The California law isn't against selling miles. It's against "using any ticket in violation of its terms of carriage" or similar language. So, if anyone is at risk under this law, it would be whoever bought the miles and tried to use the award ticket. Since the seller isn't using a ticket, he or she is not (under this statute) performing an illegal act.
[I am not a lawyer. As legal advice, this is worth no more than you paid for it, perhaps less.]
I am not aware of anyone being charged under this law for using an award ticket purchased in violation of an airline's FF program policy, but I haven't looked very hard.
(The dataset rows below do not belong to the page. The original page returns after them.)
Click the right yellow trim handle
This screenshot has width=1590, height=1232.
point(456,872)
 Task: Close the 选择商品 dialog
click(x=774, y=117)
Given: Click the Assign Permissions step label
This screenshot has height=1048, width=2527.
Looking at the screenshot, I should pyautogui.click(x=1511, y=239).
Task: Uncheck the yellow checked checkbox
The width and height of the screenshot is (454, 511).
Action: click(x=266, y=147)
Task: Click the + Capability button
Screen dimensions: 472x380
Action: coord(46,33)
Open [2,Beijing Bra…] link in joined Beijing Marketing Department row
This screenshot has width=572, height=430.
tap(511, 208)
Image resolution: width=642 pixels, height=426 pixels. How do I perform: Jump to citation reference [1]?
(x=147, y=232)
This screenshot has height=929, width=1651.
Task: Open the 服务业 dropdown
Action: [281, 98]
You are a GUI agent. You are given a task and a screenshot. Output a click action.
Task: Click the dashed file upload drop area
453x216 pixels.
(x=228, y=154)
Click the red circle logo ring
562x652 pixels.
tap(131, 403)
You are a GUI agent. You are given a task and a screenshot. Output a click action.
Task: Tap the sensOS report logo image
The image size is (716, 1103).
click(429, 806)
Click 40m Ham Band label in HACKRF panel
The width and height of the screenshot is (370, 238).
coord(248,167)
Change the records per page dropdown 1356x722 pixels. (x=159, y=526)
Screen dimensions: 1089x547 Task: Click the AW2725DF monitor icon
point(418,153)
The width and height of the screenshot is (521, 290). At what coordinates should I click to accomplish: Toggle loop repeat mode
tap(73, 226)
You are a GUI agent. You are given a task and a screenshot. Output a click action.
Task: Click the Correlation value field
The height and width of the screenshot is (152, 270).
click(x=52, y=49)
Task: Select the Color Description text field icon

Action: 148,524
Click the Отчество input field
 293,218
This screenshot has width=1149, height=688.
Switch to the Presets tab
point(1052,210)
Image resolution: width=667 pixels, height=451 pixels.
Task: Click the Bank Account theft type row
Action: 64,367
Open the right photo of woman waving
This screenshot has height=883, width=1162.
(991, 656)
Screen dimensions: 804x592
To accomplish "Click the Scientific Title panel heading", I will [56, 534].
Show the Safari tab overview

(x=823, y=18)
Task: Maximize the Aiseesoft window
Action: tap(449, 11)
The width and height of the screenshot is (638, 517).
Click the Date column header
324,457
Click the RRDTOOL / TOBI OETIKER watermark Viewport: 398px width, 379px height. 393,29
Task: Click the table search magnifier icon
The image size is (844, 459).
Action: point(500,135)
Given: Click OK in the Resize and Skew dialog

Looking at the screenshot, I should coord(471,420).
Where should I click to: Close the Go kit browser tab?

If anyone knows of a case (not "my brother-in-law had this waitress at a diner who said the person who delivers their ketchup has another customer who ...," but REALLY knows) I'd like to hear about it.
If you really don't care about what Delta might do to your account, I'd say the other risks are negligible.
However, a long discussion of this here may not be a good idea. Randy Petersen, who provides us with this site as a free service, depends on the airlines' good will for his livelihood. Anything that could be interpreted as encouraging people to violate airline rules will not endear him to them.
Personally, I'd do one of two things:
(1) Ask Delta what their list of charities is and pick the one I like most.
(2) Top up the account to 40,000 miles by sending someone flowers, and give a 40K award to my favorite niece/nephew/etc.